Recently a young friend gave birth to a beautiful and healthy baby girl. Mom and daughter are both doing fine and have the rest of their lives waiting for them.
At her baby shower I reminisced about when I was young, pregnant and very poor. I was in the hands of the government when it came to my health assessments, pre-natal, delivery and post natal care. When I went into labor we had to BORROW a car from a neighbor to get me to the hospital.
Good times.
When ready to deliver I was put in a room with a “view”. While straddled, splayed and in IMMENSE pain I was told that I would have an audience “if I didn’t mind”. Ummm, say what?? Next thing you know, the nurse opens the blinds and there stood 30 nurses and doctors watching the Big Event.
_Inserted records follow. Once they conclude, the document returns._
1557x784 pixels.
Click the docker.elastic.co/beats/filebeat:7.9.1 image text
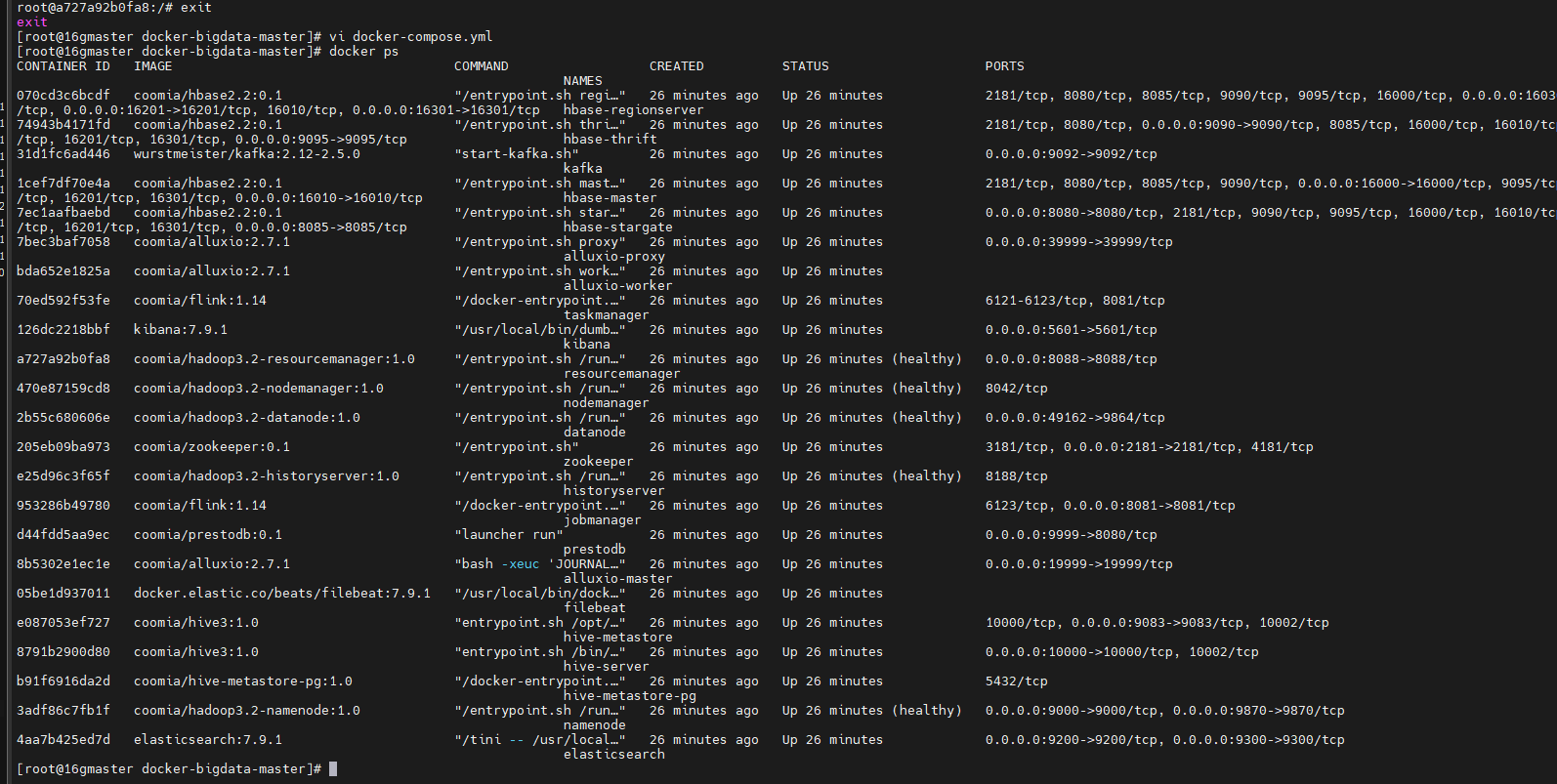pos(281,594)
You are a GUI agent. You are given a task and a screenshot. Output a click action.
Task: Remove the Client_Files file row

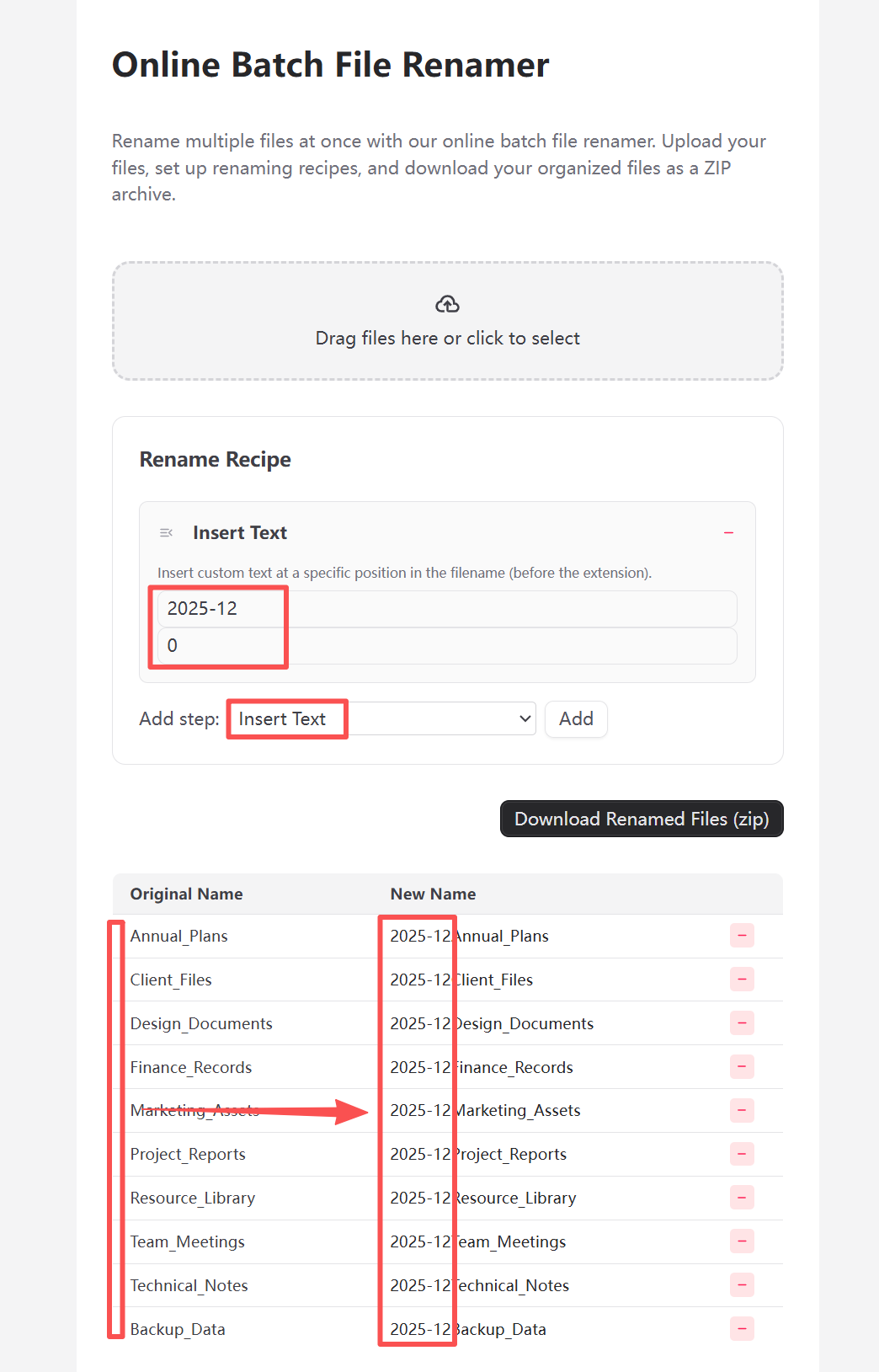tap(742, 980)
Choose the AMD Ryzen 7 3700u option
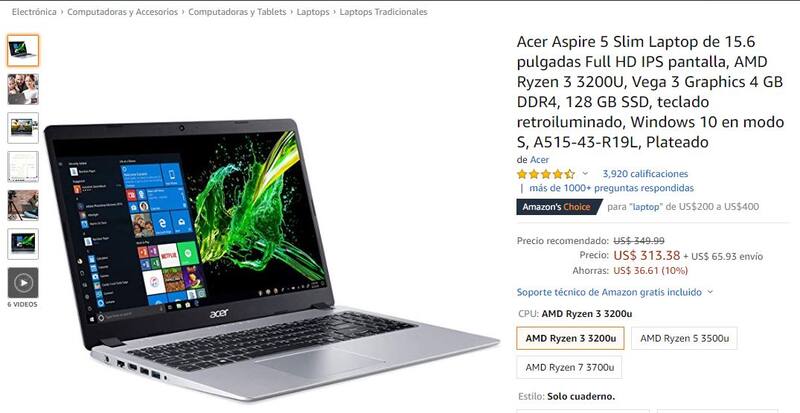This screenshot has width=800, height=413. 569,367
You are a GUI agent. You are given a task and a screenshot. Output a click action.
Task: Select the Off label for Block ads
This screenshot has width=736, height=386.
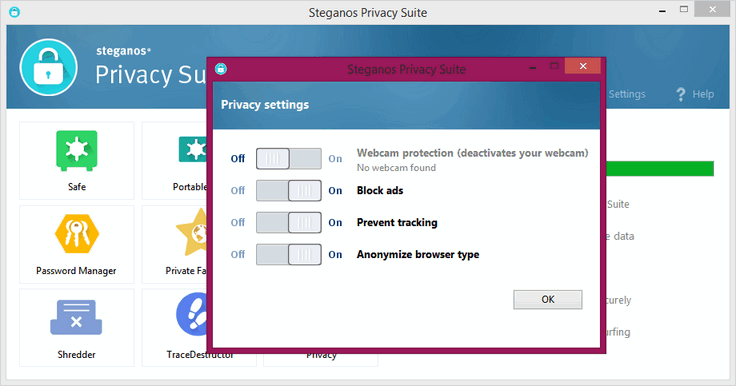point(238,191)
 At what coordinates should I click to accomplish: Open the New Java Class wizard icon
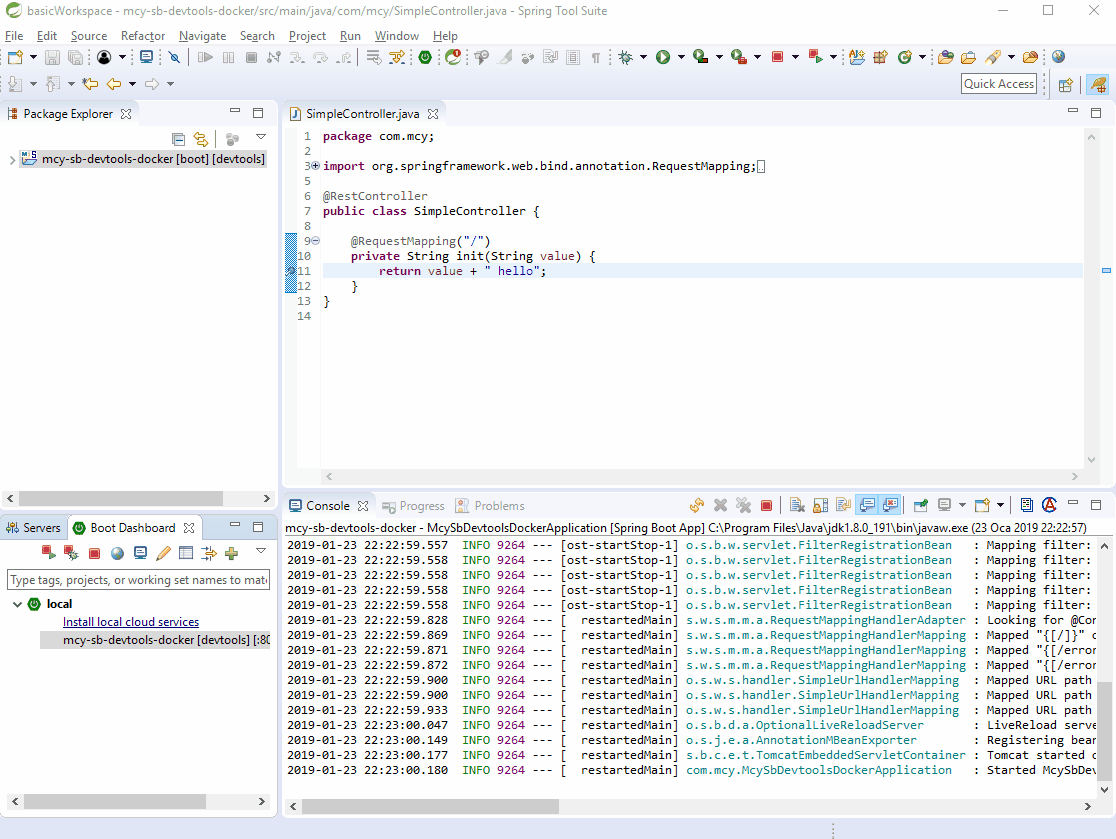coord(905,58)
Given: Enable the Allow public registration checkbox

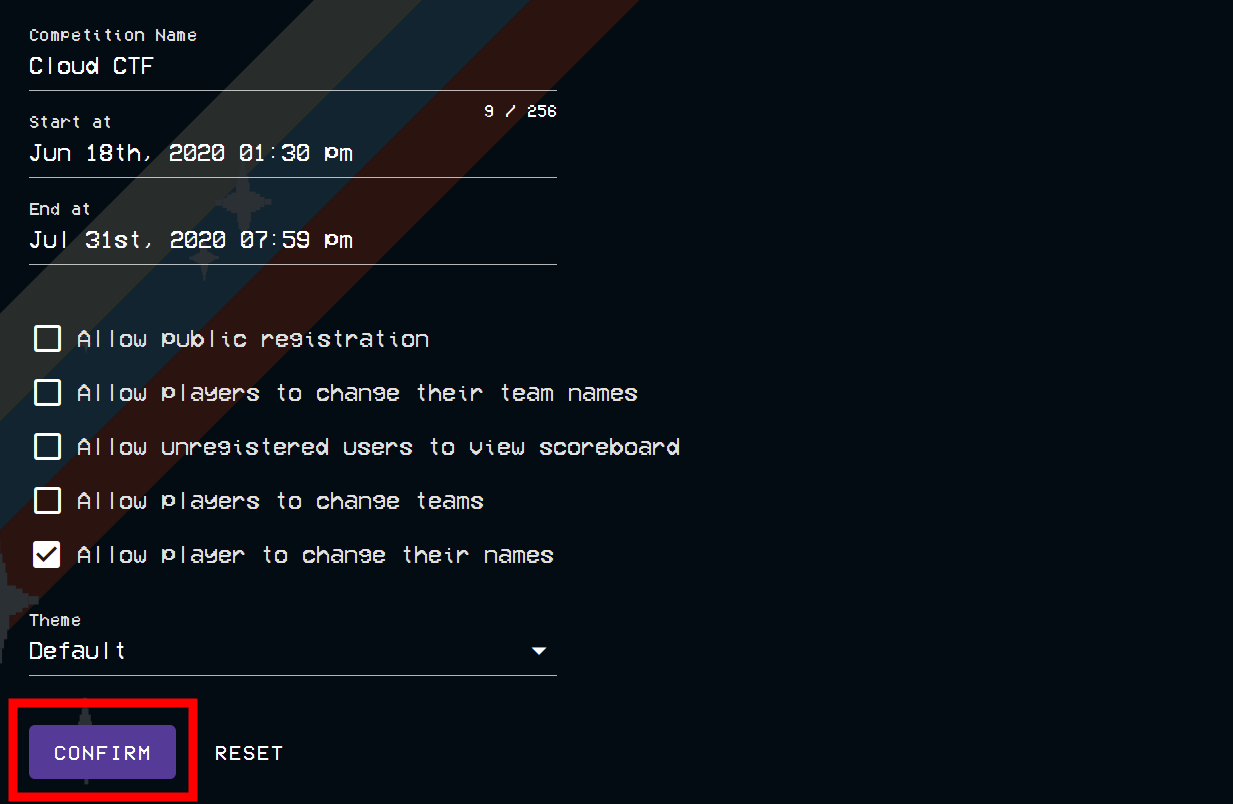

Seriously, I don’t make this stuff up!
At that time, that era in my life, there were plenty of baby showers to go to, weddings and graduations. My friends and I were all young and were ready to make our mark on the world.
And time moved on…
In the next phase of our lives we were now going to birthday parties for our children, birthday parties for reaching age milestones…30, 40, etc. Getting the big promotion always brought on a celebration and there were divorce parties as well.
And time moved on…
In no time, so it seems to me, our children were graduating, getting married and having babies. Now they have the world at their fingertips with the hopes of making a difference, buying a house, etc.
The parties we now attend are for 50, 60, etc. Grandchildren are the center of our attention as are our aging parents. We are more likely to attend a funeral or a retirement party than we are a baby shower.
And time moved on…
I reflect upon all of this because recently I was hired to help an elderly parent go through her stuff as she has accumulated a lot over her 85+ years of living. Both her family and she want to organize, de-clutter and ultimately lessen the burden on them having to do it once she is gone.
She was once the owner of a very big house full of furniture and mementos and now she is living in a 3 room apartment. There was quite a bit to go through, EACH with a memory attached.
Lots of stories were shared.
The love of her life has been gone 8 years now but he is still just as large in her life through her vivid memories. She still has all of her faculties when it comes to memory but circulation, hearing and co-ordination are ebbing all too quickly. She still worries about clothes that show her “poochie” belly. (DO we EVER stop worrying about this!) And like all of us, she isn’t quite ready to be old.
I was reminded of my Mom and Grandmother. At 98 my Grandmother was still worried over her figure and how she was going to start a new diet plan…right after dinner, coffee and a piece of pie. Oh how I loved that woman! She shared so many stories with us about growing up, marrying her sweetheart and raising a family. Their dreams were exactly like ours…just a different era.
My grandparents had to move from their house to a small addition ridding many years, many rooms of furniture and the like. Fortunately there were plenty of relatives that wanted most and what wasn’t wanted was sold at a good profit. That “found” money went into assisting them with their move.
And time moved on…
My new elderly friend shared with me her health woes yet she doesn’t want to tell her family about her most recent health assessment as she doesn’t “want them to worry”.
Because I didn’t “pinky swear” that I wouldn’t tell anyone, I did. I told her son who hired me. He needs to know. He doesn’t have to do anything, he just needs to know. They are a close family so I have no doubt they will become more involved.
Funny, no matter how old our children are, we don’t want them to worry about us.
As time moves on, don't forget to take a moment to visit with a friend, parent or relative that has gotten long in years. They might not think they are “old”, but I am sure they will appreciate the company to share a story with.